Demystifying 'defer'

Demystifying 'defer'

defer is one of those interesting features of Go that doesn’t really have a direct equivalent in other languages. Its behaviour can be a little confusing at first, but once you understand how to use defer, it’s really neat—and we use it all the time in Go programs.

Let’s talk about defer, then. First, what is the problem that it even solves?

It often happens that we do something in a Go function which requires some kind of cleanup before the function exits. For example, whenever we open a file, we must also close it before exit, or that resource will leak (that is, it will hang around taking up memory, in principle forever). The same applies to many other kinds of resources, such as HTTP response bodies or network connections.

So how can we clean up such a resource? We can explicitly call Close on it, like this:

f, err := os.Open("testdata/somefile.txt")
... // do something with f
f.Close()

Fine! The resource is cleaned up. But a function can exit at any point by using return, not just at the end. This creates a potential problem, doesn’t it? What if we exit the function before f.Close() is called? That would mean f is never closed, and it will hang around in memory forever.

For simple, one-shot programs like CLI tools, that’s maybe not so serious, since the program will exit soon anyway. But for long-running programs like servers, leakage means that the program’s resource usage keeps growing, until eventually it crashes.

If we’re diligent and disciplined programmers, which no doubt we are, we can just try to remember to call f.Close() at every place the function can return. But nobody’s perfect, and if someone else were to make changes to this function, they might not even be aware that they were supposed to close f before exiting. If there are several resources to clean up, this could also lead to a lot of duplicated code.

What we really want is some way to say “When this function is about to exit, no matter where or how, make sure f is closed”.

It turns out that Go’s defer keyword is exactly what we’re looking for. A defer statement takes some function call (for example f.Close()) and defers it.

That is, it doesn’t call the function now, but it “remembers” it for later. And when the function is about to exit for whatever reason, that’s when the deferred function call actually happens.

Here’s what that might look like with our file example:

f, err := os.Open("testdata/somefile.txt")
if err != nil {
    return err
}
defer f.Close()
... // do stuff with f

What’s happening here? First, we try to obtain f by calling os.Open. This may fail, in which case we don’t need to worry about closing the file, because we couldn’t open it! So we return an error in that case.

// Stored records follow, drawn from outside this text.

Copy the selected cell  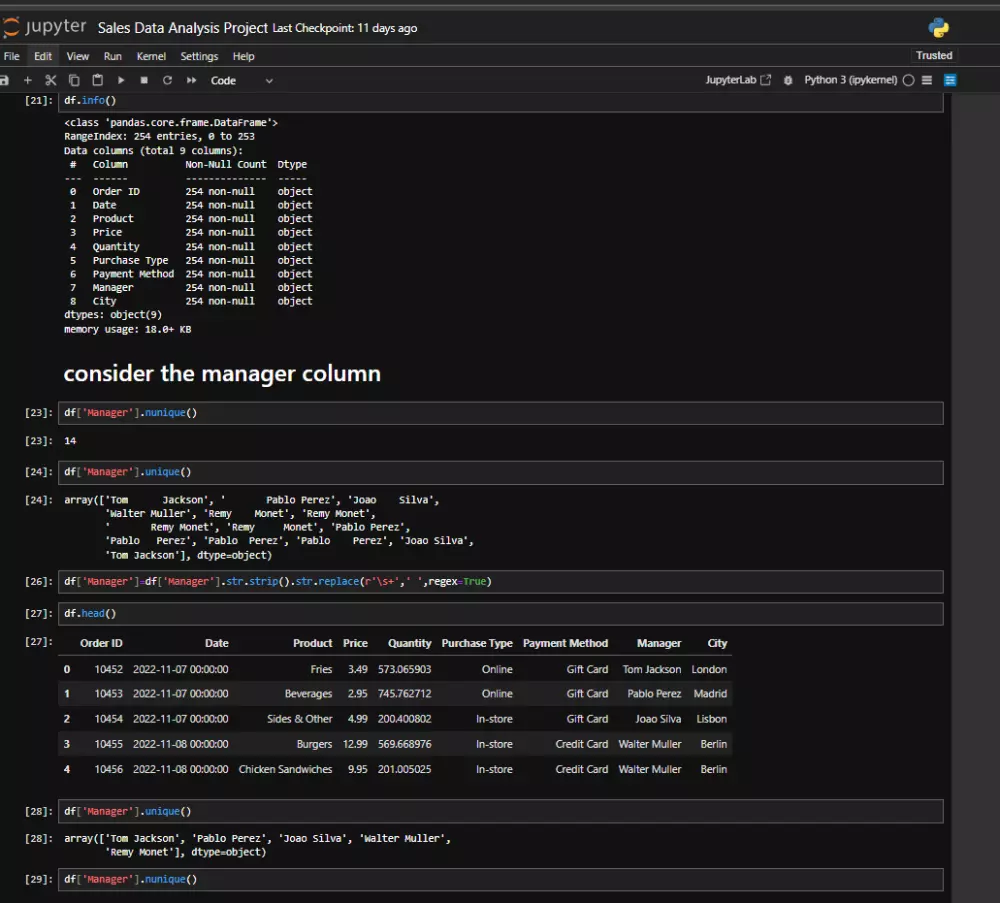(x=74, y=80)
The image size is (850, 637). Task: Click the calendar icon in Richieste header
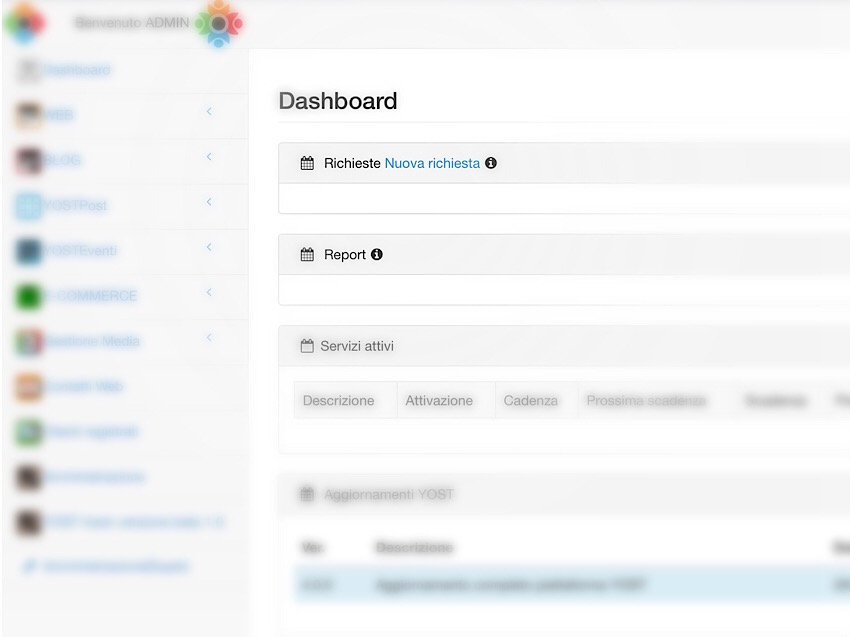(307, 163)
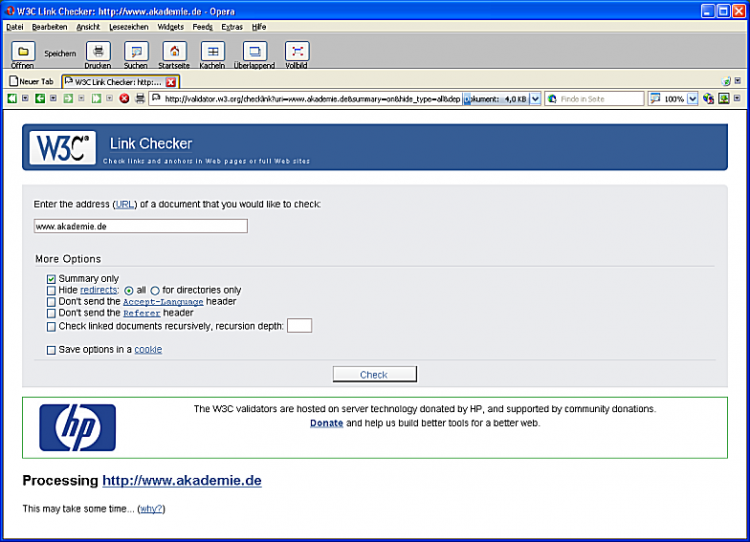Click the Öffnen folder icon
Image resolution: width=750 pixels, height=542 pixels.
point(22,51)
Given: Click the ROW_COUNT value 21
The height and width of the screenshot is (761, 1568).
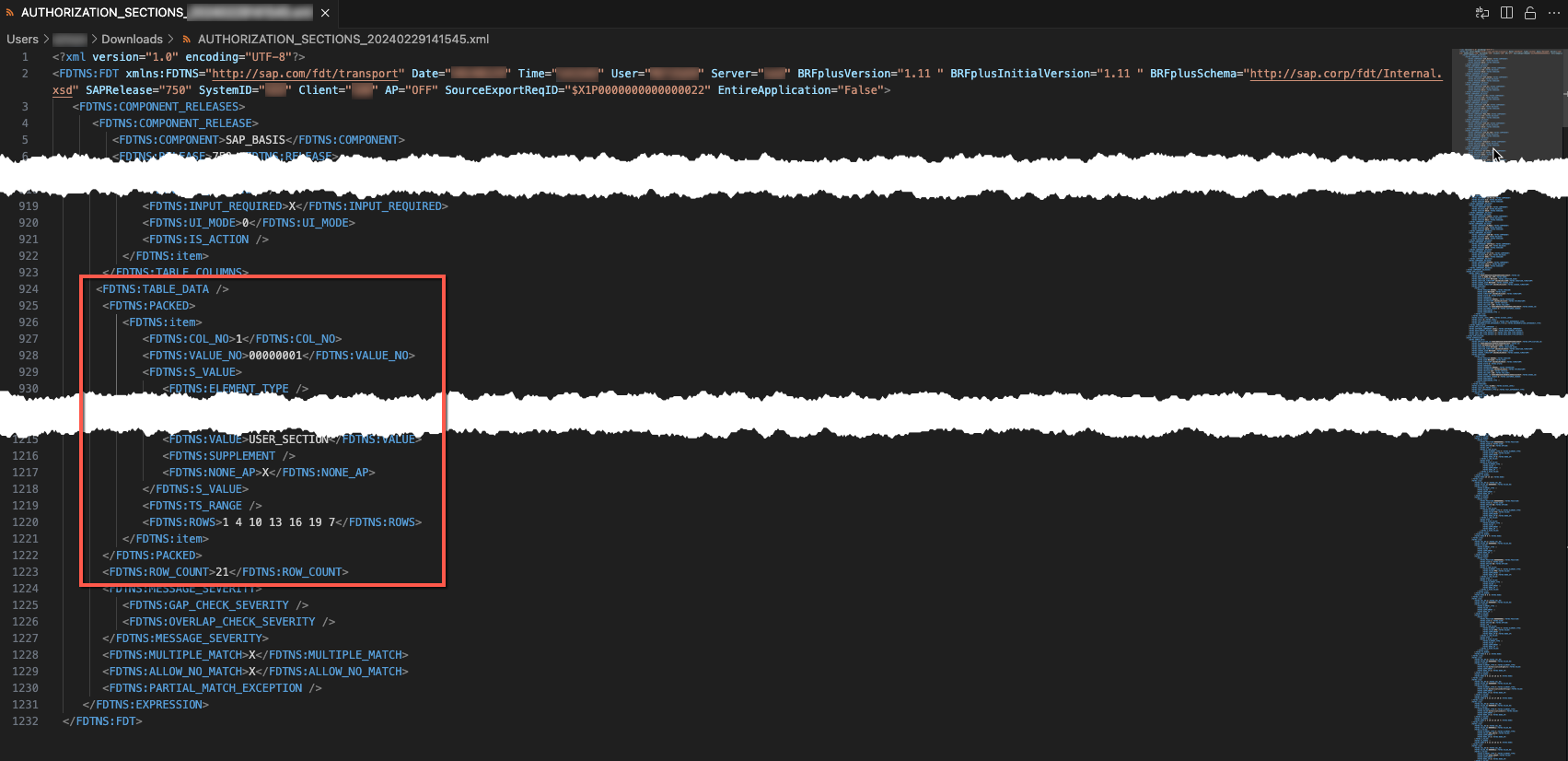Looking at the screenshot, I should (x=222, y=572).
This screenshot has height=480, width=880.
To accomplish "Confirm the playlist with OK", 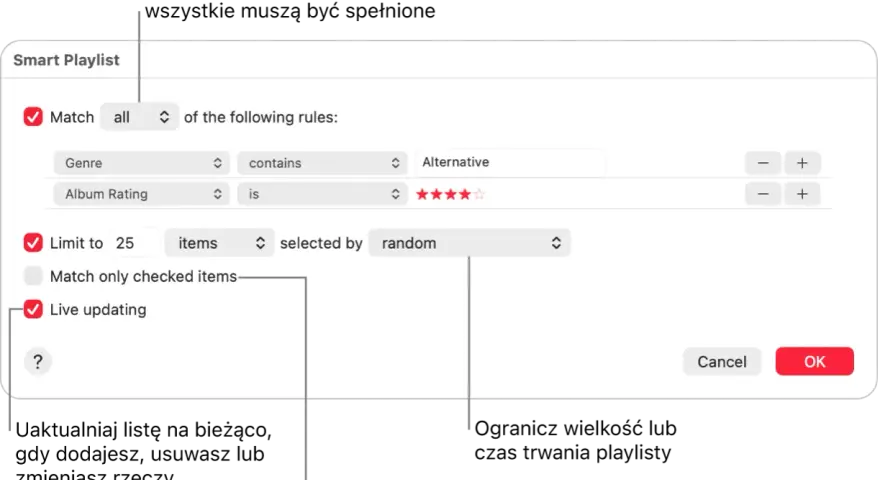I will 814,362.
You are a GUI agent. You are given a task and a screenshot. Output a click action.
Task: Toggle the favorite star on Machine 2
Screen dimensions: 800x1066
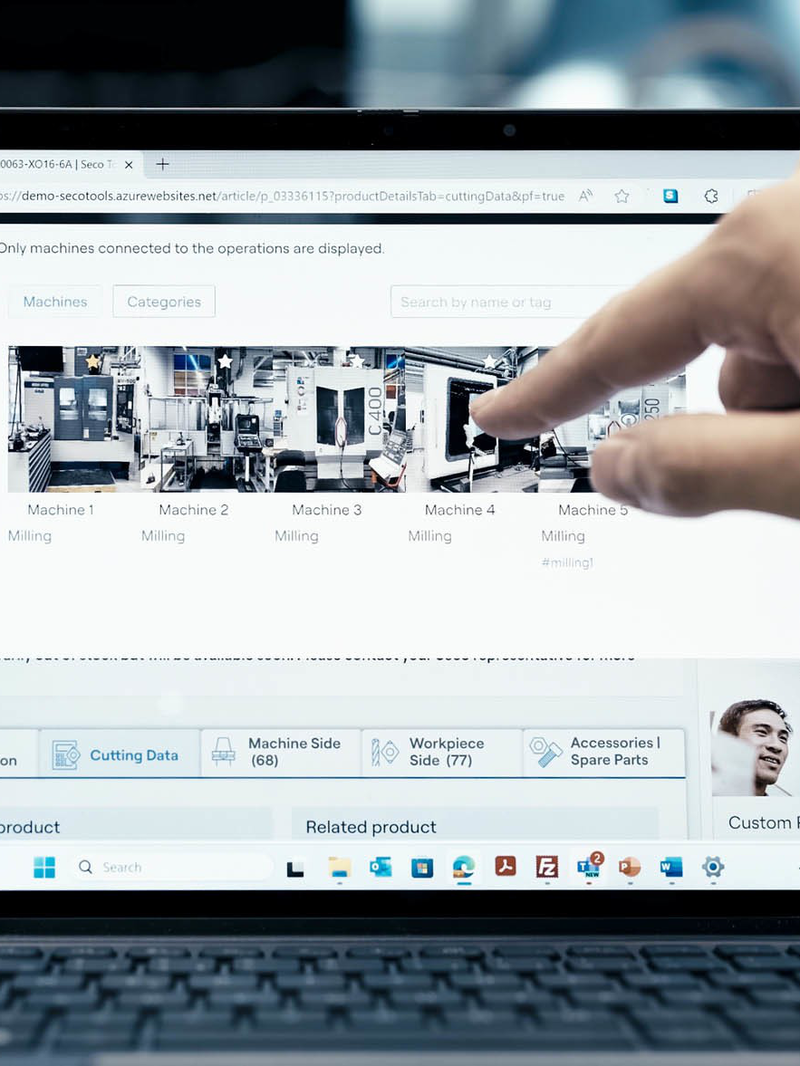[x=225, y=361]
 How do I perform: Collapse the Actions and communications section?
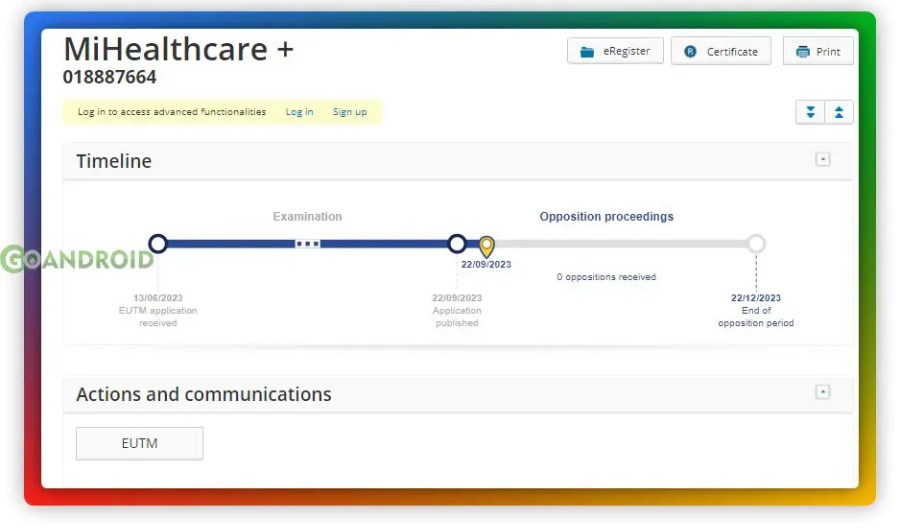click(x=822, y=392)
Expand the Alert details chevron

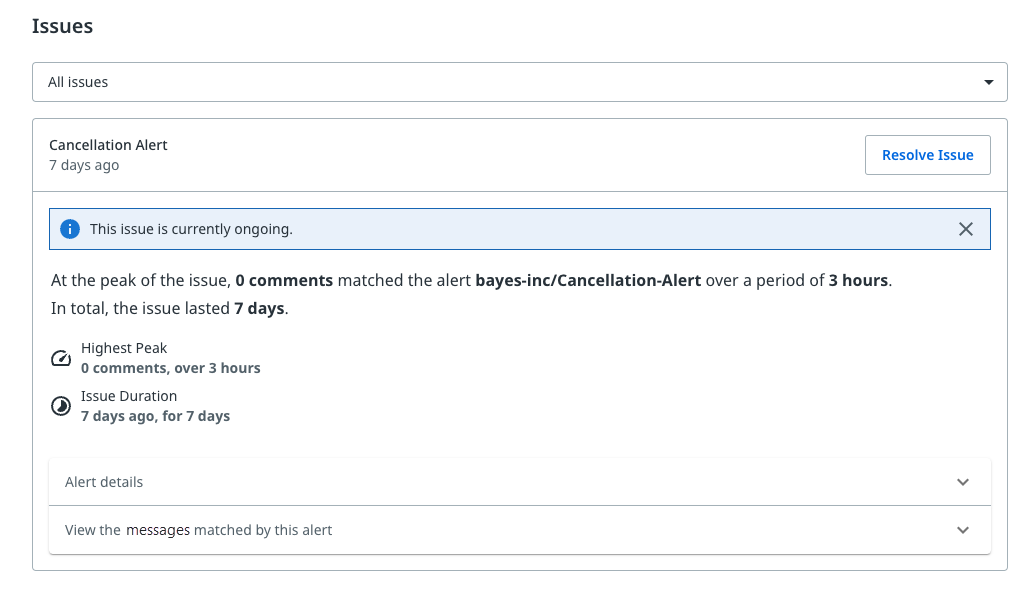(963, 482)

But now we know that we successfully opened f, so we immediately defer f.Close(). This doesn’t close f, but it “remembers” that we need f.Close() to be called on exit.

And now we can do anything we want in the rest of the function, safe in the knowledge that whatever happens, f will be automatically closed, without us having to worry about it. That’s what defer does. It’s pretty cool.

Multiple defers

It’s not common, but it sometimes happens that we need to defer more than one function call. For example, perhaps we open two files, and we want to defer closing each one separately.

This is fine, and we can use the defer keyword as many times as we like in a function, and all the deferred calls will be executed when the function exits. It’s worth knowing that the calls are executed in reverse order: that is to say, last deferred, first run. This is sometimes referred to as stacking defers.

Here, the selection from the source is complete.